Pixel coordinate grounding data:
§ §
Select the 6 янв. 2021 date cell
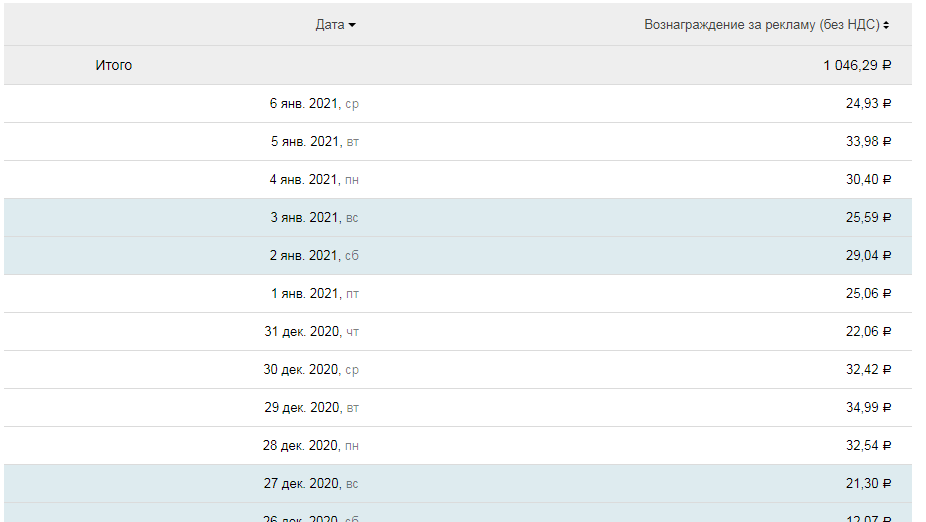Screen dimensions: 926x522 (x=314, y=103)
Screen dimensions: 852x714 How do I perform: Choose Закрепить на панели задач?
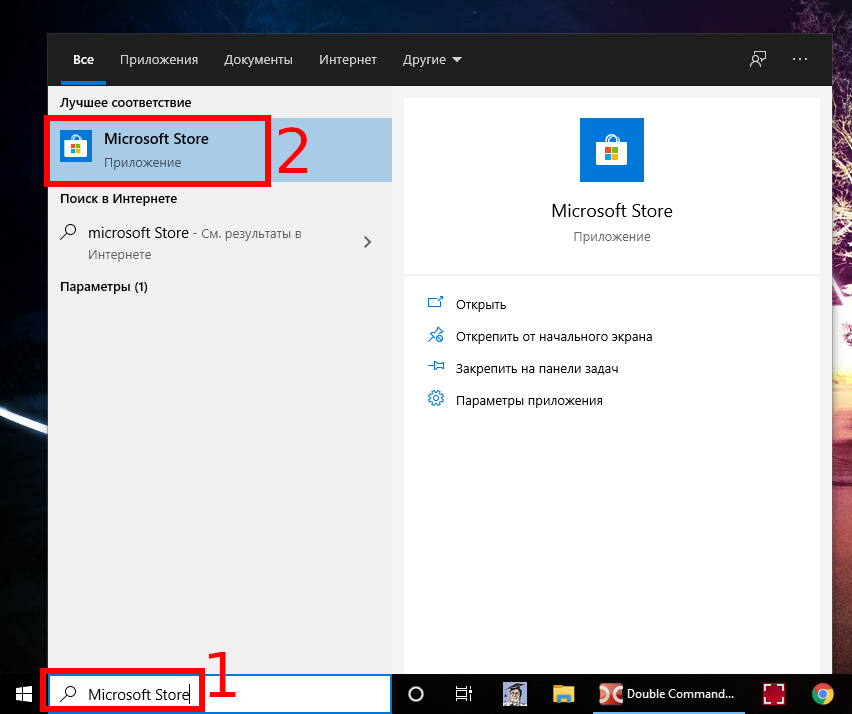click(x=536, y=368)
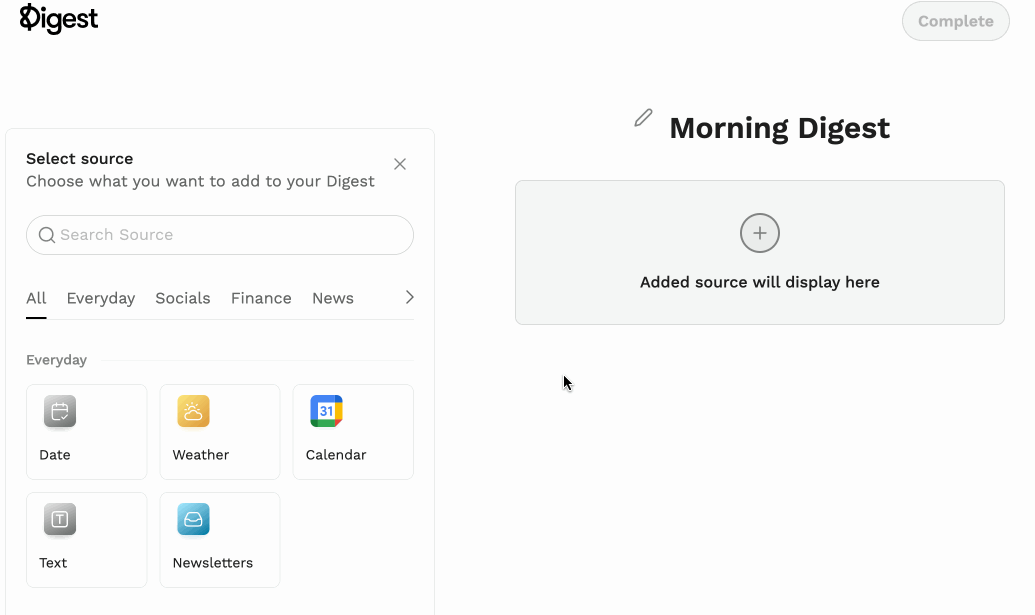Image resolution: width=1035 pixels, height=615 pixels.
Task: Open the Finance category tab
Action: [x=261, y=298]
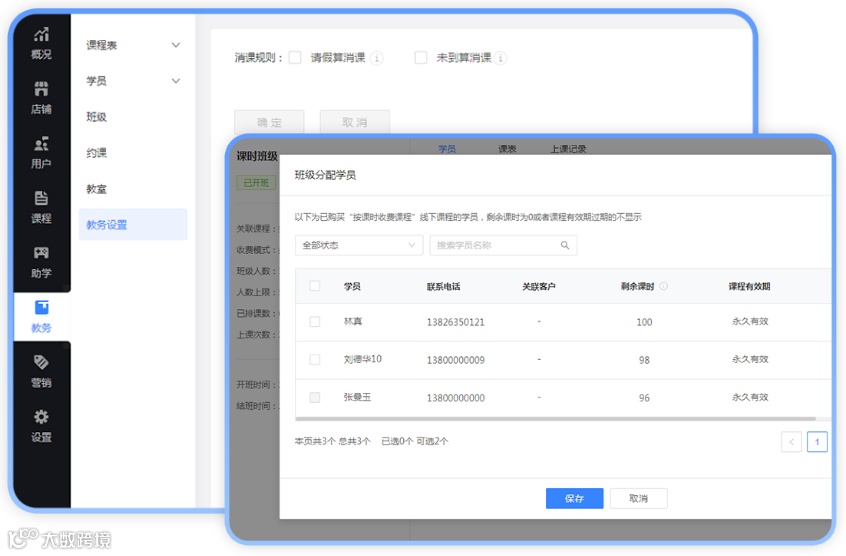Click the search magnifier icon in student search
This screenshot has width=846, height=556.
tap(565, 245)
§ §
● WORK INSTRUCTION
Write out the data exactly, and exclude every picture it holds.

● EXERCISE ANSWER
Select the 6 янв. 2021 date cell
Screen dimensions: 926x522 (x=314, y=103)
Screen dimensions: 852x714 How do I perform: Choose Закрепить на панели задач?
click(x=536, y=368)
Image resolution: width=1035 pixels, height=615 pixels.
Task: Open the Finance category tab
Action: [x=261, y=298]
Click the search magnifier icon in student search
This screenshot has width=846, height=556.
tap(565, 245)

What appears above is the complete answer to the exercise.